Чудный, солнечный день. Но с утра он нам испорчен тревогой: ночью был обыск у Руфа, продолжавшийся с 11 ч. до 5 ч., и он сам арестован. Несомненно, это последствие доноса его домашних неприятелей — любовницы Тони и Марьи Максимовны. Нас это ужасно огорчает, ибо в сумбуре нынешних условий «домовой» жизни и квартирных отношений, в которых мы сами ровно ничего не смыслим, в нем мы и все порядочные квартиранты всегда встречали самое благожелательное отношение.
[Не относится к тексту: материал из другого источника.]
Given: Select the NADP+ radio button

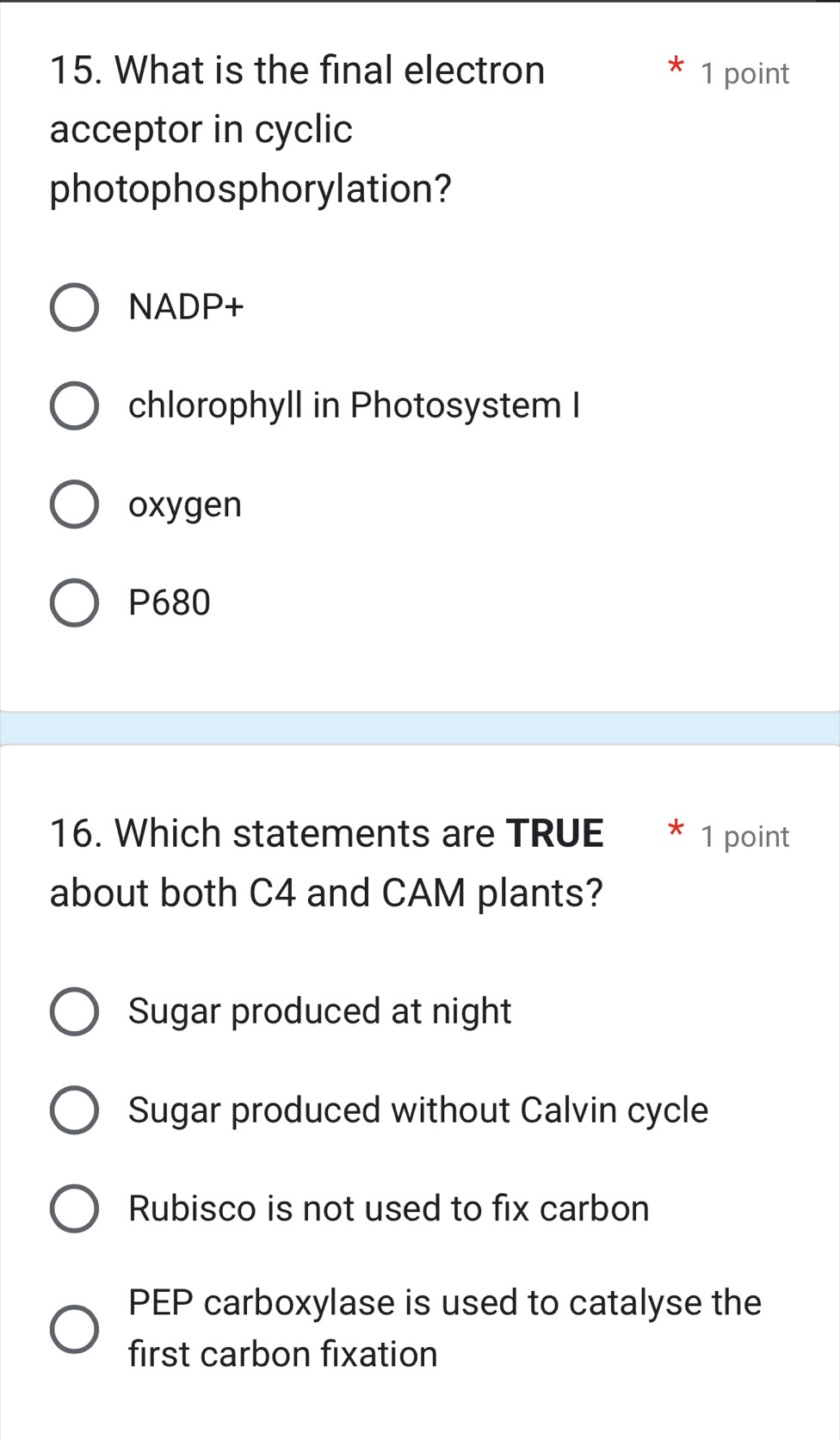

Об его делах мы не имеем никакого представления, но, возможно, что слухи, исходящие, правда, от тех же его недругов, о всяких его спекуляциях и более или менее сомнительных операциях, до некоторой степени и справедливы. Особенно зудят вокруг устроенной им в доме красильной, в которой перекрашивают в черный цвет старое якобы негодное сукно. Полосы этого сукна мы на днях видели сушащимися на дворе. Как бы эта история не отозвалась на нашем отъезде! Я в большой тревоге. Акица в особенной тревоге.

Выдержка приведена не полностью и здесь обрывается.